En général, le pigiste ou freelance n'est pas un salarié et ne bénéficie donc, à ce titre, d'aucun des droits ou avantages sociaux garantis aux salariés. Au Canada, il est un "travailleur autonome", c'est-à-dire quelqu'un qui est payé à l'acte.

En France au contraire, le journaliste pigiste est un salarié au sens de la loi. Il bénéficie en principe des droits correspondants définis par le code du travail et la convention collective des journalistes (congés payés, assurance chômage, retraite, formation professionnelle, treizième mois, droit à la clause de conscience et de cession...). Ce rattachement à un statut de salarié est unique en son genre dans le monde, comme le montre l'enquête de la Fédération internationale des journalistes[1] réalisée en 2003. Cette présomption de contrat de travail du journaliste pigiste est déterminée dans le droit français par l'alinéa adjoint à l'article L. 761-2 du code du travail par la loi n° 74-630 du 4 juillet 1974, dite loi Cressard : « Toute convention par laquelle une entreprise de presse s'assure, moyennant rémunération, le concours d'un journaliste professionnel au sens du premier alinéa du présent article est présumée être un contrat de travail.
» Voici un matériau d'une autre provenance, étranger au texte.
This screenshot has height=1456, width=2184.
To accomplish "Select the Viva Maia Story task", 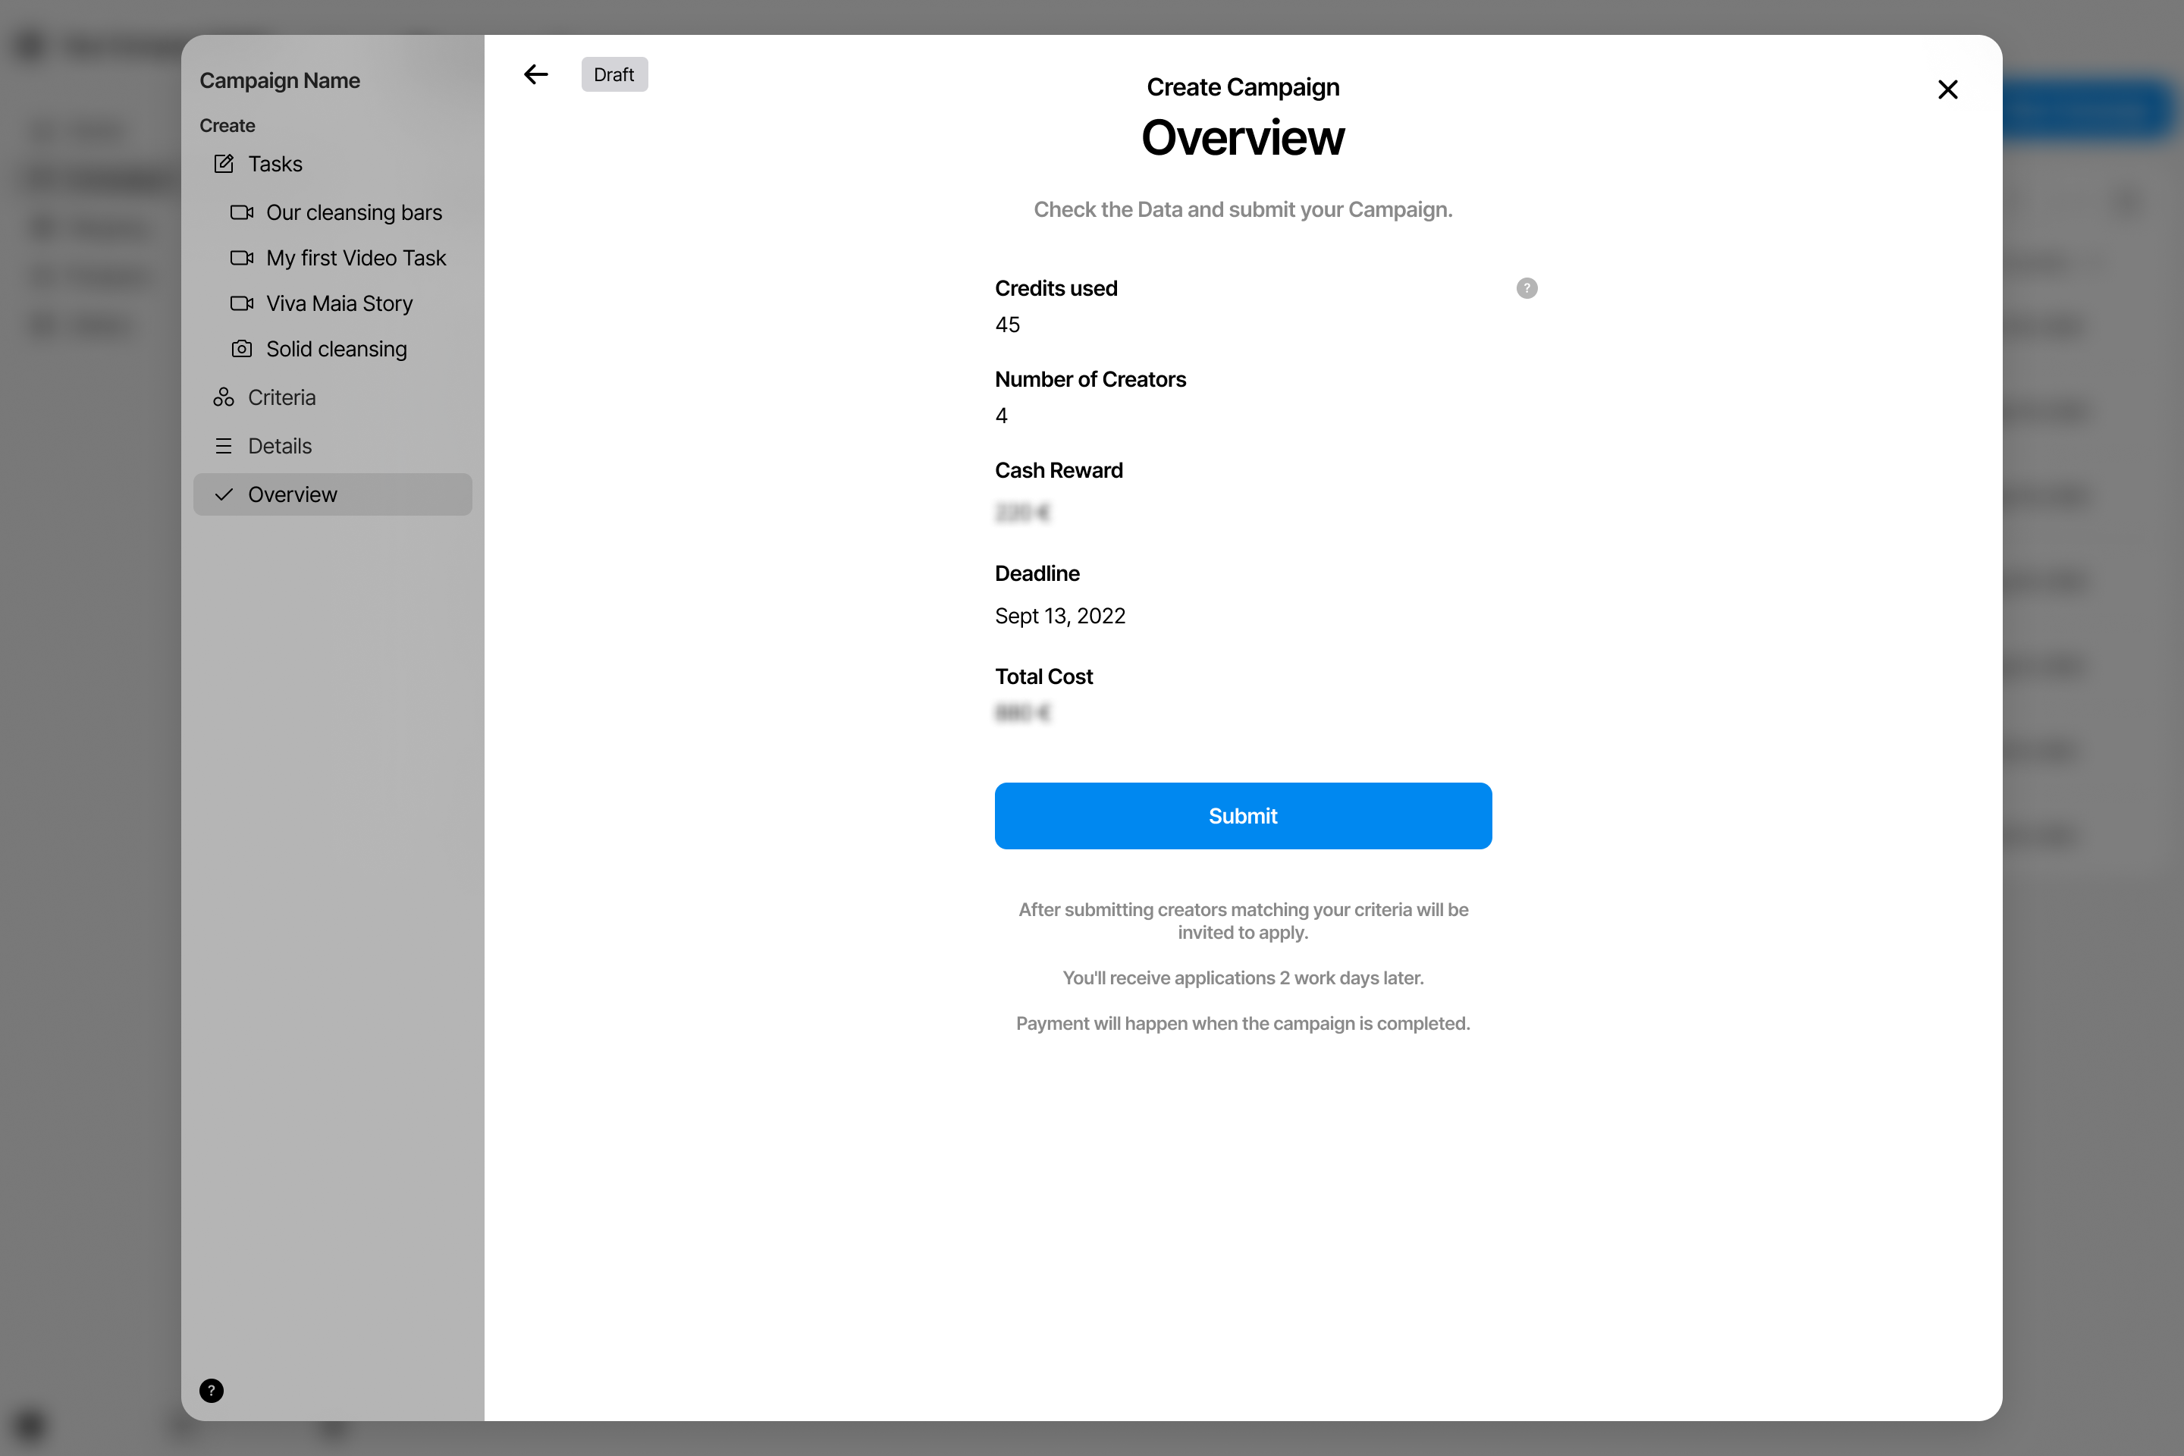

Cette présomption subsiste quels que soient le mode et le montant de la rémunération ainsi que la qualification donnée à la convention par les parties. »

Toutefois, ces droits ne sont pas toujours respectés et la jurisprudence est parfois contradictoire.

De plus, qu'ils soient titulaires de la carte de presse ou sans carte, la situation des pigistes français peut être d'une extrême précarité, comme le montrent les nombreux témoignages de signataires de la pétition « Pigistes en colère ».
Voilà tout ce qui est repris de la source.